What to do. Which lines below hold the word "will"? Copy all of them.

[Saved data entries]
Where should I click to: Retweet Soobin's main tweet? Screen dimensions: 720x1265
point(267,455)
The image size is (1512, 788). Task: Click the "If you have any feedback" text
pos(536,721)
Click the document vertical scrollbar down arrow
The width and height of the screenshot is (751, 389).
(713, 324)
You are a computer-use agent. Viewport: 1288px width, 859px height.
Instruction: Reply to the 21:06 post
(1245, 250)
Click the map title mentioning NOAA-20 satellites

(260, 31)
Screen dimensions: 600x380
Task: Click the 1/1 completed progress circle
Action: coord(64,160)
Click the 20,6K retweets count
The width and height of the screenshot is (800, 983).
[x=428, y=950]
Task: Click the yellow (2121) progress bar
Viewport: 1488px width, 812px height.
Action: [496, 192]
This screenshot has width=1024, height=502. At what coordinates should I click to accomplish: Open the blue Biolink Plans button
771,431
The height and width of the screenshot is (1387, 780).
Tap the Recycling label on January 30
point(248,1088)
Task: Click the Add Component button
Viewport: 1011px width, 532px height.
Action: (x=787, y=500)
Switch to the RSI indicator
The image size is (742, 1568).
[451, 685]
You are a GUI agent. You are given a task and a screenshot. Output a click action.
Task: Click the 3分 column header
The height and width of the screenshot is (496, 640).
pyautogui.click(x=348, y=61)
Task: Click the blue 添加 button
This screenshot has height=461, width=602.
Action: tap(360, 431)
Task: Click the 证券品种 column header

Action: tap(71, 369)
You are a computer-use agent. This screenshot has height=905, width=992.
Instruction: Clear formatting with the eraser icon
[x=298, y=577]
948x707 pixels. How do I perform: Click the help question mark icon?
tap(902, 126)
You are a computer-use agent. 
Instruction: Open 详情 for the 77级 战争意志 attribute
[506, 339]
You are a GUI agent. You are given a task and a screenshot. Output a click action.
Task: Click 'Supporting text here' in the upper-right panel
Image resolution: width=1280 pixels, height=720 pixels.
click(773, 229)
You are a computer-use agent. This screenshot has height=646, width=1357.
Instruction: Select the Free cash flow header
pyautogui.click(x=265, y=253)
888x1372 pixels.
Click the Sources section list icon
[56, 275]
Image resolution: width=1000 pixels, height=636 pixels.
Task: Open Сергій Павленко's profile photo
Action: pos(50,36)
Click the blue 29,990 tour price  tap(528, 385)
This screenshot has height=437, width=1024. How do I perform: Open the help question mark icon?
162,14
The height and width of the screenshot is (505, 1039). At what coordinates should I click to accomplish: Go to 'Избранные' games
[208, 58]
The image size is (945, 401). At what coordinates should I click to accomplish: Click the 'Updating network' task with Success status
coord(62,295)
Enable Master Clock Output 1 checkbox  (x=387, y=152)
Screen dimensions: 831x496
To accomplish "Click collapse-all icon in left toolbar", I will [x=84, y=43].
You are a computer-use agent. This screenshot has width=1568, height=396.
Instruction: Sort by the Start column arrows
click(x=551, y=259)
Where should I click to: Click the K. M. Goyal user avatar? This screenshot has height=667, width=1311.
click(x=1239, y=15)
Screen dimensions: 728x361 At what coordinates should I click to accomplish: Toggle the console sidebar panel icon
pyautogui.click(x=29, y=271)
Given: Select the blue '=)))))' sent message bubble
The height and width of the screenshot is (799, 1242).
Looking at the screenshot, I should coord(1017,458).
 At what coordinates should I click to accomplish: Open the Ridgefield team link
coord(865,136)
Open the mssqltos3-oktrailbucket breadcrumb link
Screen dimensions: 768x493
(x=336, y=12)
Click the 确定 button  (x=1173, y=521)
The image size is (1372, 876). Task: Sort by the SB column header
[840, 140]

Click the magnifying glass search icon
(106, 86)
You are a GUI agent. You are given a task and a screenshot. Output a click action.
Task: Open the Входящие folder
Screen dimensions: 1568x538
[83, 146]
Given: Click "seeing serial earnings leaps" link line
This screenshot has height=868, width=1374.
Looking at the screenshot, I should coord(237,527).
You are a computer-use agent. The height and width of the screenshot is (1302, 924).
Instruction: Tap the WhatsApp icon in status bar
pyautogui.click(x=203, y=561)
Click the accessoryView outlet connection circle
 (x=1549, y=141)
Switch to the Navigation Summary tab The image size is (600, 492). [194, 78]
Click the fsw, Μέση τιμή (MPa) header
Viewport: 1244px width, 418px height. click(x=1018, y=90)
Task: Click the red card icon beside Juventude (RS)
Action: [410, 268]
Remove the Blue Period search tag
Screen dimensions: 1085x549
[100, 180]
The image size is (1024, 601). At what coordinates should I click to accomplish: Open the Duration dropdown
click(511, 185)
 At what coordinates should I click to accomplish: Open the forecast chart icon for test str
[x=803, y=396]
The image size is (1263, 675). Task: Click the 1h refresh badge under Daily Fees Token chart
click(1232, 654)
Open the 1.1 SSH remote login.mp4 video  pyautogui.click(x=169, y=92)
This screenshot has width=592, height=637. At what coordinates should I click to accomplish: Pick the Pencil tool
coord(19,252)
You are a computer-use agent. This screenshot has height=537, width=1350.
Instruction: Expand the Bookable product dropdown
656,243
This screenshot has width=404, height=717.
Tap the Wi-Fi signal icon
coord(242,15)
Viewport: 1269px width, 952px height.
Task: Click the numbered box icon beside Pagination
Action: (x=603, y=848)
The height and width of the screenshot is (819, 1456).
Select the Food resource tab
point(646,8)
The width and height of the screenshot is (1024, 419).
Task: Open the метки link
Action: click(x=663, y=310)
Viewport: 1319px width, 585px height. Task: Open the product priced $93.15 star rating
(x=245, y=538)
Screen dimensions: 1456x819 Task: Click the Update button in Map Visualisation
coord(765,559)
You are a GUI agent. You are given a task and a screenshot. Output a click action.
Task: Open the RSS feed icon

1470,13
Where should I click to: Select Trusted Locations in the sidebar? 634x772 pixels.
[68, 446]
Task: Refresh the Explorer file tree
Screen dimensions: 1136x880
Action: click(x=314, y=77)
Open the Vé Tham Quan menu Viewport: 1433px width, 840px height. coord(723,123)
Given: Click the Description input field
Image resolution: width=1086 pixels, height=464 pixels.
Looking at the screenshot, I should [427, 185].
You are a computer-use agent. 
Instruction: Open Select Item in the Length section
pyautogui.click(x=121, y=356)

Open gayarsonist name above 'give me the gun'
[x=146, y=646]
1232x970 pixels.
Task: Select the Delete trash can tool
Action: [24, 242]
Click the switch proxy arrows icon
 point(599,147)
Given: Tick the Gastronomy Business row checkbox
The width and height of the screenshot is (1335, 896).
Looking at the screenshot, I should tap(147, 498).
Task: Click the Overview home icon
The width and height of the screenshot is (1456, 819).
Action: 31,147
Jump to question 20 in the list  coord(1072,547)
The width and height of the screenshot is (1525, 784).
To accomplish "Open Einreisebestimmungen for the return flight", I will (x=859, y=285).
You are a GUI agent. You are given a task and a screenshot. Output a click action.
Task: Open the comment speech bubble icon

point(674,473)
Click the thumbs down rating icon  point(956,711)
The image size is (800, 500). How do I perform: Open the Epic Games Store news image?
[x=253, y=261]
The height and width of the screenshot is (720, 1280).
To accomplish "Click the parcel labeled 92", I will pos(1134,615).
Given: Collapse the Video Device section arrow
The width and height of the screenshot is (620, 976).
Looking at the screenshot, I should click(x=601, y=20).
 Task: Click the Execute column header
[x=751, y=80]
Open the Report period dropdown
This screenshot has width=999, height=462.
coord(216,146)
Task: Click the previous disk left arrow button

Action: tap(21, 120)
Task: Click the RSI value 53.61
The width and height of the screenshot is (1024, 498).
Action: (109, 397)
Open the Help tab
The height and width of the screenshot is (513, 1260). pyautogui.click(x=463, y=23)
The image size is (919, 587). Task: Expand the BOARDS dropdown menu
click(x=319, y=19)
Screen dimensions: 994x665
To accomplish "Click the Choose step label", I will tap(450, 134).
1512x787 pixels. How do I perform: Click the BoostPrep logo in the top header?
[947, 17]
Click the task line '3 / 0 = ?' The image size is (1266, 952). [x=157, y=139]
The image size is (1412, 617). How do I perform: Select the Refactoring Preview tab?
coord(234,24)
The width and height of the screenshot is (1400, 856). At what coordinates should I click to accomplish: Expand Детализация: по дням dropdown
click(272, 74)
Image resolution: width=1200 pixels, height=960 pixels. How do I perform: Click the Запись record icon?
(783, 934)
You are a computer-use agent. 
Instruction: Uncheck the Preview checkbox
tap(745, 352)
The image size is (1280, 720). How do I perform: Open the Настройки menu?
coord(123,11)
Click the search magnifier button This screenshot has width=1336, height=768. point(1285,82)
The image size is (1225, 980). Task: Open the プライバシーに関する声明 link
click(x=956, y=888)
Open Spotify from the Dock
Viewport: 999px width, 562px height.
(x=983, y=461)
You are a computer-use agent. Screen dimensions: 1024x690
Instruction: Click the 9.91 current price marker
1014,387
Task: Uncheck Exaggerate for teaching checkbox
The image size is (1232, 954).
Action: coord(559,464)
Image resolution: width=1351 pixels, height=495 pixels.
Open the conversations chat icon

Written response.
To accomplish "Click collapse-all icon in left toolbar", I will [x=84, y=43].
To accomplish "Open Einreisebestimmungen for the return flight", I will (x=859, y=285).
To accomplish "Click the parcel labeled 92", I will pos(1134,615).
To accomplish "Click the Choose step label", I will tap(450, 134).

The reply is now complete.